— Instruction —
Convert the data below into a Markdown table with the columns Row and Line, one numbered row per line, skipping blank lines.

*** Extracted entries

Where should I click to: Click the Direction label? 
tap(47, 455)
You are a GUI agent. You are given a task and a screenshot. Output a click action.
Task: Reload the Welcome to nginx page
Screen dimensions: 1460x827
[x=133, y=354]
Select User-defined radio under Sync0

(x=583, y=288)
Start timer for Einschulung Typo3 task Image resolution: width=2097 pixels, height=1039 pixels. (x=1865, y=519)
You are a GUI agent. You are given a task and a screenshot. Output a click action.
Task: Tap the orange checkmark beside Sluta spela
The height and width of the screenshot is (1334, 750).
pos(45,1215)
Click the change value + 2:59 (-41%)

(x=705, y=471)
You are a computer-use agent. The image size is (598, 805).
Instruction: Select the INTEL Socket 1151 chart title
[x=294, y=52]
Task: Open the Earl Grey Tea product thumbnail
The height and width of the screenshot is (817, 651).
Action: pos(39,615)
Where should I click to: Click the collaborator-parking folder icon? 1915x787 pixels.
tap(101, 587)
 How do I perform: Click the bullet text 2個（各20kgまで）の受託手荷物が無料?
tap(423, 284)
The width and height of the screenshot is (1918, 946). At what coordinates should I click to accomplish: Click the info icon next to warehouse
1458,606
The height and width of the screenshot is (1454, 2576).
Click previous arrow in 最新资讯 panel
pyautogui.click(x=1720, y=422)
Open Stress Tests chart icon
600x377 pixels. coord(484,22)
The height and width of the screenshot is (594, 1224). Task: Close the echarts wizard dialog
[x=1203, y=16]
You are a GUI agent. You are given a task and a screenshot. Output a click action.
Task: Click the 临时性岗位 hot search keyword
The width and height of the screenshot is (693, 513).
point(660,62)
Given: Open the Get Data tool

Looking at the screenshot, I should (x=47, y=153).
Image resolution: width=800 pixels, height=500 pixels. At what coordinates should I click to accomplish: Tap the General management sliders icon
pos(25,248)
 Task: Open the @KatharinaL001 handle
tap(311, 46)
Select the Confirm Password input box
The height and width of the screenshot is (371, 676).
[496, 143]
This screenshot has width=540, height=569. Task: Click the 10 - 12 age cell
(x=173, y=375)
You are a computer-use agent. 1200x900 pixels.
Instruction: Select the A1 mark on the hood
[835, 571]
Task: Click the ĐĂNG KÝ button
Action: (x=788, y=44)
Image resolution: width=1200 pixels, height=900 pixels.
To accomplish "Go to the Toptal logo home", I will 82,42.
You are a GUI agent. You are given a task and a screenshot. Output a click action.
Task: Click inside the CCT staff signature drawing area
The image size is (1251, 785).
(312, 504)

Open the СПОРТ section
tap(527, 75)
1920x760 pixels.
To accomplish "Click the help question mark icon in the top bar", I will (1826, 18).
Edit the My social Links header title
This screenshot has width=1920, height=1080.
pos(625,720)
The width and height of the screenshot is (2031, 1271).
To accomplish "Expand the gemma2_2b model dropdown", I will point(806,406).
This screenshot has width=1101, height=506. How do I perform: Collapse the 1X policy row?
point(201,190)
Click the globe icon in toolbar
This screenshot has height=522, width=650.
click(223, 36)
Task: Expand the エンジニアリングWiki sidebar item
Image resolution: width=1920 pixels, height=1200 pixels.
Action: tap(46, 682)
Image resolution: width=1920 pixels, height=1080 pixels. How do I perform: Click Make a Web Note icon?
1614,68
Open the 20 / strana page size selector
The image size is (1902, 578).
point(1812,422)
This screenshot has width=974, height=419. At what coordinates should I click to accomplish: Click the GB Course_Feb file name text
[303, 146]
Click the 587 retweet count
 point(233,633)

******

— Solution to the exercise —
| Row | Line |
|---|---|
| 1 | Where should I click to: Click the Direction label?  |
| 2 | tap(47, 455) |
| 3 | You are a GUI agent. You are given a task and a screenshot. Output a click action. |
| 4 | Task: Reload the Welcome to nginx page |
| 5 | Screen dimensions: 1460x827 |
| 6 | [x=133, y=354] |
| 7 | Select User-defined radio under Sync0 |
| 8 | (x=583, y=288) |
| 9 | Start timer for Einschulung Typo3 task Image resolution: width=2097 pixels, height=1039 pixels. (x=1865, y=519) |
| 10 | You are a GUI agent. You are given a task and a screenshot. Output a click action. |
| 11 | Task: Tap the orange checkmark beside Sluta spela |
| 12 | The height and width of the screenshot is (1334, 750). |
| 13 | pos(45,1215) |
| 14 | Click the change value + 2:59 (-41%) |
| 15 | (x=705, y=471) |
| 16 | You are a computer-use agent. The image size is (598, 805). |
| 17 | Instruction: Select the INTEL Socket 1151 chart title |
| 18 | [x=294, y=52] |
| 19 | Task: Open the Earl Grey Tea product thumbnail |
| 20 | The height and width of the screenshot is (817, 651). |
| 21 | Action: pos(39,615) |
| 22 | Where should I click to: Click the collaborator-parking folder icon? 1915x787 pixels. |
| 23 | tap(101, 587) |
| 24 |  How do I perform: Click the bullet text 2個（各20kgまで）の受託手荷物が無料? |
| 25 | tap(423, 284) |
| 26 | The width and height of the screenshot is (1918, 946). At what coordinates should I click to accomplish: Click the info icon next to warehouse |
| 27 | 1458,606 |
| 28 | The height and width of the screenshot is (1454, 2576). |
| 29 | Click previous arrow in 最新资讯 panel |
| 30 | pyautogui.click(x=1720, y=422) |
| 31 | Open Stress Tests chart icon |
| 32 | 600x377 pixels. coord(484,22) |
| 33 | The height and width of the screenshot is (594, 1224). Task: Close the echarts wizard dialog |
| 34 | [x=1203, y=16] |
| 35 | You are a GUI agent. You are given a task and a screenshot. Output a click action. |
| 36 | Task: Click the 临时性岗位 hot search keyword |
| 37 | The width and height of the screenshot is (693, 513). |
| 38 | point(660,62) |
| 39 | Given: Open the Get Data tool |
| 40 | Looking at the screenshot, I should (x=47, y=153). |
| 41 | Image resolution: width=800 pixels, height=500 pixels. At what coordinates should I click to accomplish: Tap the General management sliders icon |
| 42 | pos(25,248) |
| 43 |  Task: Open the @KatharinaL001 handle |
| 44 | tap(311, 46) |
| 45 | Select the Confirm Password input box |
| 46 | The height and width of the screenshot is (371, 676). |
| 47 | [496, 143] |
| 48 | This screenshot has width=540, height=569. Task: Click the 10 - 12 age cell |
| 49 | (x=173, y=375) |
| 50 | You are a computer-use agent. 1200x900 pixels. |
| 51 | Instruction: Select the A1 mark on the hood |
| 52 | [835, 571] |
| 53 | Task: Click the ĐĂNG KÝ button |
| 54 | Action: (x=788, y=44) |
| 55 | Image resolution: width=1200 pixels, height=900 pixels. |
| 56 | To accomplish "Go to the Toptal logo home", I will 82,42. |
| 57 | You are a GUI agent. You are given a task and a screenshot. Output a click action. |
| 58 | Task: Click inside the CCT staff signature drawing area |
| 59 | The image size is (1251, 785). |
| 60 | (312, 504) |
| 61 | Open the СПОРТ section |
| 62 | tap(527, 75) |
| 63 | 1920x760 pixels. |
| 64 | To accomplish "Click the help question mark icon in the top bar", I will (1826, 18). |
| 65 | Edit the My social Links header title |
| 66 | This screenshot has width=1920, height=1080. |
| 67 | pos(625,720) |
| 68 | The width and height of the screenshot is (2031, 1271). |
| 69 | To accomplish "Expand the gemma2_2b model dropdown", I will point(806,406). |
| 70 | This screenshot has width=1101, height=506. How do I perform: Collapse the 1X policy row? |
| 71 | point(201,190) |
| 72 | Click the globe icon in toolbar |
| 73 | This screenshot has height=522, width=650. |
| 74 | click(223, 36) |
| 75 | Task: Expand the エンジニアリングWiki sidebar item |
| 76 | Image resolution: width=1920 pixels, height=1200 pixels. |
| 77 | Action: tap(46, 682) |
| 78 | Image resolution: width=1920 pixels, height=1080 pixels. How do I perform: Click Make a Web Note icon? |
| 79 | 1614,68 |
| 80 | Open the 20 / strana page size selector |
| 81 | The image size is (1902, 578). |
| 82 | point(1812,422) |
| 83 | This screenshot has width=974, height=419. At what coordinates should I click to accomplish: Click the GB Course_Feb file name text |
| 84 | [303, 146] |
| 85 | Click the 587 retweet count |
| 86 |  point(233,633) |